Videogames New Narrative Interaction: What It Means for the Classroom

During my presentation on Sunday for the American Composition and Literature Association, based on my ongoing research into videogame narratives and literacy, I offered three points of action on how we, as educators can apply this narrative.

1) Use Traditional Strengths: English departments have screenplay and scriptwriting course or currently partner with Drama/Theater departments. They should create partnerships with Computer Graphics or Game Design departments

English departments can house videogame story / game narrative courses alongside of film/theater ones. Looking back at Bronsky’s game writing elements, they are traditional storytelling elements. If you or your department is not sure where to start – start there. Use it to start a discussion and incorporate what you already do well. Or partner with existing gaming courses and departments to team teach or assist with units on videogame writing. A faculty member in the English department at the University of Dubuque partnered with our Computer Graphics program. Last semester, the students had to create a proposal and design document for an original game. This semester, the English faculty member worked with some students to continue to develop the story and narrative of their videogame project. If this type of partnership is not possible, create an elective course or J-term / summer class and see what the registration is like. You have the skills, experience, and passion – continue to instill a passion for storytelling in others no matter what the format or medium.

2) Seek Transmedia Connections: Many of you already do this to a lesser extent – grabbing a film or play – as a visual representation of the text. Stretch beyond that. Allow for the additional media (TV, theater, games, film) to add and expand the students experience and understanding. Ask questions about connections and draw on their value of information across media. As someone in the audience (Mark) said during the presentation, our survey courses already do this to an extent by showing how and using all the previous analysis to help understand each new piece.
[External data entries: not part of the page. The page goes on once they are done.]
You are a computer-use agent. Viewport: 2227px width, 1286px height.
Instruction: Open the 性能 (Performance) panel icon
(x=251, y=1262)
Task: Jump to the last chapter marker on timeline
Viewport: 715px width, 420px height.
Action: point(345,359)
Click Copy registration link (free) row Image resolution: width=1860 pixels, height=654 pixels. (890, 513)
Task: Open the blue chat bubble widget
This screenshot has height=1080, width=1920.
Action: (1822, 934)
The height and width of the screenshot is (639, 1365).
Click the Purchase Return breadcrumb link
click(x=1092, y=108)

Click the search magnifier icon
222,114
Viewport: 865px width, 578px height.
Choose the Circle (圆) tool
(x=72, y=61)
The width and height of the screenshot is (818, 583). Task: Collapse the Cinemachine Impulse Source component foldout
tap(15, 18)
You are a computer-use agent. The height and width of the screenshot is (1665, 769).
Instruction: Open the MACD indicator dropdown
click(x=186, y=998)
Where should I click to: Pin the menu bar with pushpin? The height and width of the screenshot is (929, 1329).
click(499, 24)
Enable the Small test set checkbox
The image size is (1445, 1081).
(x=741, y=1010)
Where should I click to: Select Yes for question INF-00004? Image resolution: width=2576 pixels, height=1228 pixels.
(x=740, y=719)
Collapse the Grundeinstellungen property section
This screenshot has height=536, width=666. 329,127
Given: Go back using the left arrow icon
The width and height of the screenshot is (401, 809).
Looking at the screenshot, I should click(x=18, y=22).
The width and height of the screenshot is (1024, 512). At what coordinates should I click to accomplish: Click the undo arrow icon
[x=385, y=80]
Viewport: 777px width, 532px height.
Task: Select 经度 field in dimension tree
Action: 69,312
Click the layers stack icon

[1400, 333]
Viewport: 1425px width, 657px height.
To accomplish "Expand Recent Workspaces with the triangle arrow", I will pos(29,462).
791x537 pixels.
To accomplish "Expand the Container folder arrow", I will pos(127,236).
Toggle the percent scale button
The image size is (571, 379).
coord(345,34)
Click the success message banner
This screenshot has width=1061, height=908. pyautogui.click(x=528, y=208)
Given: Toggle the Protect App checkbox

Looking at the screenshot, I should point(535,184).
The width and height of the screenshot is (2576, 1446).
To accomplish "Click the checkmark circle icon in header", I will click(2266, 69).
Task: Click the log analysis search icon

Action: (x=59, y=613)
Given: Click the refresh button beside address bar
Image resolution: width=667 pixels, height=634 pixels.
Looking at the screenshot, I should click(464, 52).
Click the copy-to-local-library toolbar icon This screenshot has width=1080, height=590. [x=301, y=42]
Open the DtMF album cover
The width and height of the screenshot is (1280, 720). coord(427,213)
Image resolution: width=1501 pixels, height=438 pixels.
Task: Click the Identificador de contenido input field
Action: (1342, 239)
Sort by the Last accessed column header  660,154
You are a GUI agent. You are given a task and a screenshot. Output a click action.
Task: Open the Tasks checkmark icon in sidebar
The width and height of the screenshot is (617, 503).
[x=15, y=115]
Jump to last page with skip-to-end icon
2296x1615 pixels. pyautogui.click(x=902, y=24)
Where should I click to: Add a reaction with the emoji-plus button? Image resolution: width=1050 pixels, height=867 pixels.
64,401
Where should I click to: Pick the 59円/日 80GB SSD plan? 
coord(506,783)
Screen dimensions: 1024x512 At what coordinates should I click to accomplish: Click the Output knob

Yes, draw out those connections between narratives, even if loose associations. The more our students can see the connection and how their knowledge of one adds value to others, the more engaged they will be.

Another panelist from the conference, Edward Aiken from Syracuse, described an art and religion course he once taught. He talked about looking at artistic depictions of Mary the mother of Jesus throughout history and then showing the film Terminator 2 and raising the question of narrative similarities. The topic struck a cord with students to the degree that a former student stopped him on the street years later to tell him about it. Transmedia creates meaningful lasting connections.

3) Deliberate Awareness: Be aware and deliberate in the engagement of students and narrative across mediums. The pieces described in the presentation and the forthcoming paper discusses how both our current and future students interact and what they expect out of narratives and stories. If we are aware and planning to incorporate these changes in narrative interaction we can and will continue to engage our students in meaningful analysis and creation… inspiring passion along the way.